Bab 2

174 24 0
                                    

PAPER BURN
Something missed ... at Bandung Lautan Api.

---

Tak terasa menit tiap menit berlalu, dalam sekejap mata kudapan yang tersaji di hadapan Dai Arudji dan George telah ludes disantap. Bahkan, piring seng yang tergelak di atas meja itu bersih tanpa menyisakan setitik nasi untuk koloni semut yang sering berkunjung. Dai Arudji menyodorkan dua lembar uang kertas senilai satu rupiah, sebelum membawa langkahnya mengejar George yang bertolak lebih awal.

George dan Arudji menyatu dalam lengang jalanan yang tak terlalu banyak dilewati orang. Keduanya tak mengeluarkan sepatah dua patah kata pun untuk diperbincangkan dan membiarkan keheningan menyelimuti di antara mereka. Tiba-tiba riuh suara mesin terdengar dari atas, mengambil alih atensi beberapa pasang mata dan mengirimkan sinyal tanda tanya di kepala. Adalah dakota milik sekutu yang terpantau mondar-mandir entah dengan maksud dan tujuan apa.

"Itu pesawat Inggris, bukan?"

Dai Arudji menajamkan penglihatan, dengan kepala bergerak mengikuti salah satu pesawat,  memandang begitu intens. "Ya, itu pesawat Inggris. Hah, sepertinya mereka sudah mulai bergerak."

"Kau tidak ingin melakukan sesuatu?" George menelisik raut Dai Arudji, selain melayangkan tatapan ingin tahu.

"Ingin, tapi ... ah, sepertinya besok aku harus bicara dengan Komandan Rukana. Kita harus segera bertindak juga untuk meminimalisir risikonya."

George mengeryitkan dahi, kembali mendongak ketika dakota yang mengudara itu tak lagi tertangkap sorot tajamnya. "Kau akan disibukkan dengan berbagai hal setelah ini."

"Ya."

"Kau bilang mereka akan mengadakan pertemuan, 'kan? Apa kau yang termasuk ikut andil?"

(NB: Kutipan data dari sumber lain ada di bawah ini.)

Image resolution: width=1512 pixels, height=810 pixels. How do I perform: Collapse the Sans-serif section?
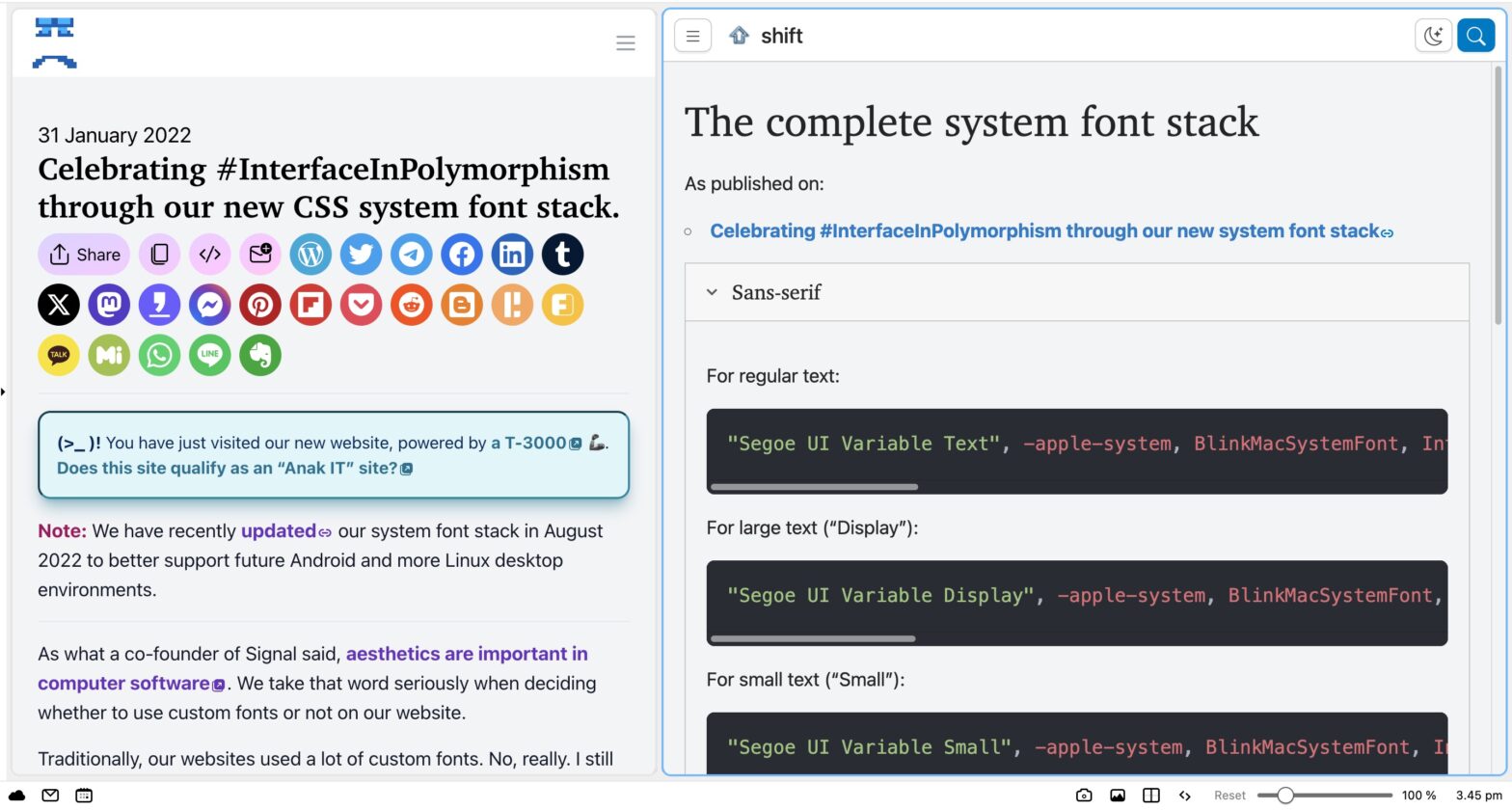[x=712, y=292]
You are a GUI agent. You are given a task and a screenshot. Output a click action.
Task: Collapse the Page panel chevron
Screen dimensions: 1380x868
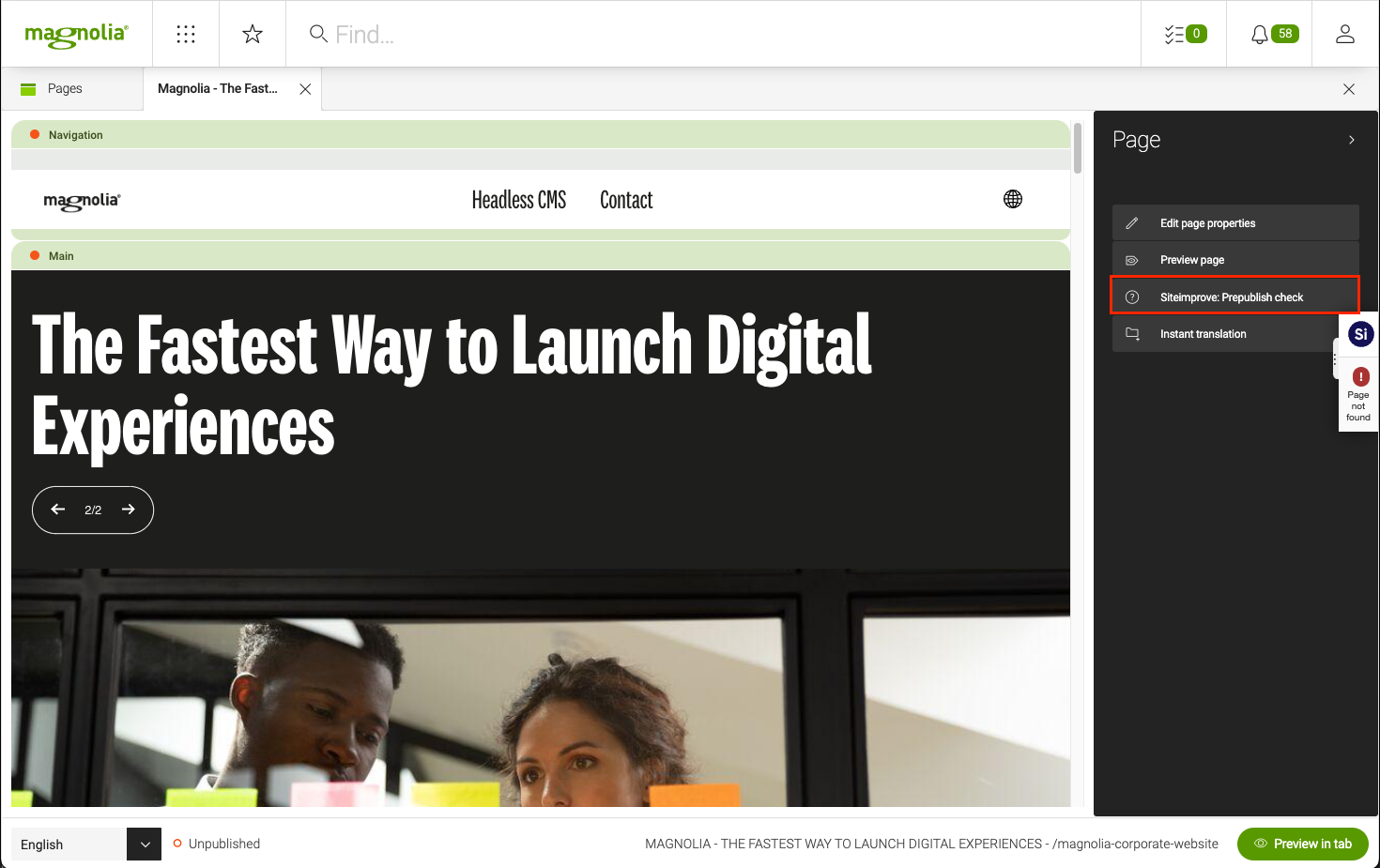(1351, 140)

"Tentu saja, tidak. Kau pikir aku siapa? Aku mungkin ada dalam pertemuan itu walaupun hanya seorang bawahan, tapi tidak memiliki hak untuk bersuara dalam pertemuan besar seperti itu. Selama beberapa hari ke depan kemungkinan aku akan menemani Komandan Rukana. Aku sendiri tidak tahu setelah pertemuan itu bisa kembali ke rumah lebih dulu atau tidak."

Arudji tidak bisa memastikan yang terjadi setelah pertemuan itu nanti. Dalam relung hati berharap, memiliki waktu untuk menginjakkan kaki di kediamannya lagi walau hanya sesaat. Bertemu George dan keluarganya adalah penyemangat paling ampuh sebelum dirinya menjalankan sebuah tugas.

Bersamaan dengan Dai Arudji dan George yang baru menapaki halaman rumah mereka. Langit pun sudah berubah dari gradasi kemerahan dan abu-abu menjadi hitam pekat keseluruhan. Perjalanan mereka dari kedai berjarak tak seberapa menjadi sedikit lebih lama dari biasanya. Rupanya, itu memang disengaja, kesepakatan tercipta tanpa kata untuk memperlambat langkah kaki di antara kedua lelaki itu. Dengan dalih menikmati senja yang tidak setiap hari dapat disaksikan walau saat ini langit terpantau menunjukkan raut muramnya.

Sekedar informasi, Arudji memang jarang ada di rumah ketika sore hari menjelang seperti saat ini. Dia akan berjaga di gedung polisi militer hingga cukup larut malam karena itu sudah menjadi tugasnya. Suatu keberuntungan, hari ini dia dapat pulang ke rumah menghabiskan waktu dengan George dan keluarga kecilnya.

Semilir sarayu yang hadir sedikit memberikan kesegaran di tengah keresahan yang mendera. Masyarakat Bandung Selatan sudah siap melawan jika sewaktu-waktu Inggris kembali menurunkan ultimatumnya. Namun, sepertinya belum ada pergerakan sama sekali dari mereka, pengecualian untuk dakota yang berpatroli di atas langit Bandung Selatan senja ini. Meski begitu, semua tetap terjaga dan bersikap waspada. Begitu pula dengan Arudji yang tidak pernah jenuh mengingatkan George setiap hari untuk berjaga-jaga.

Di bawah rindangnya pohon mangga di belakang rumah, George dan Arudji menghabiskan malam dengan bercengkerama di atas lincak. Sembari menikmati secangkir kopi dan pisang goreng hangat yang baru saja diantarkan oleh Aruna, adik perempuan Arudji.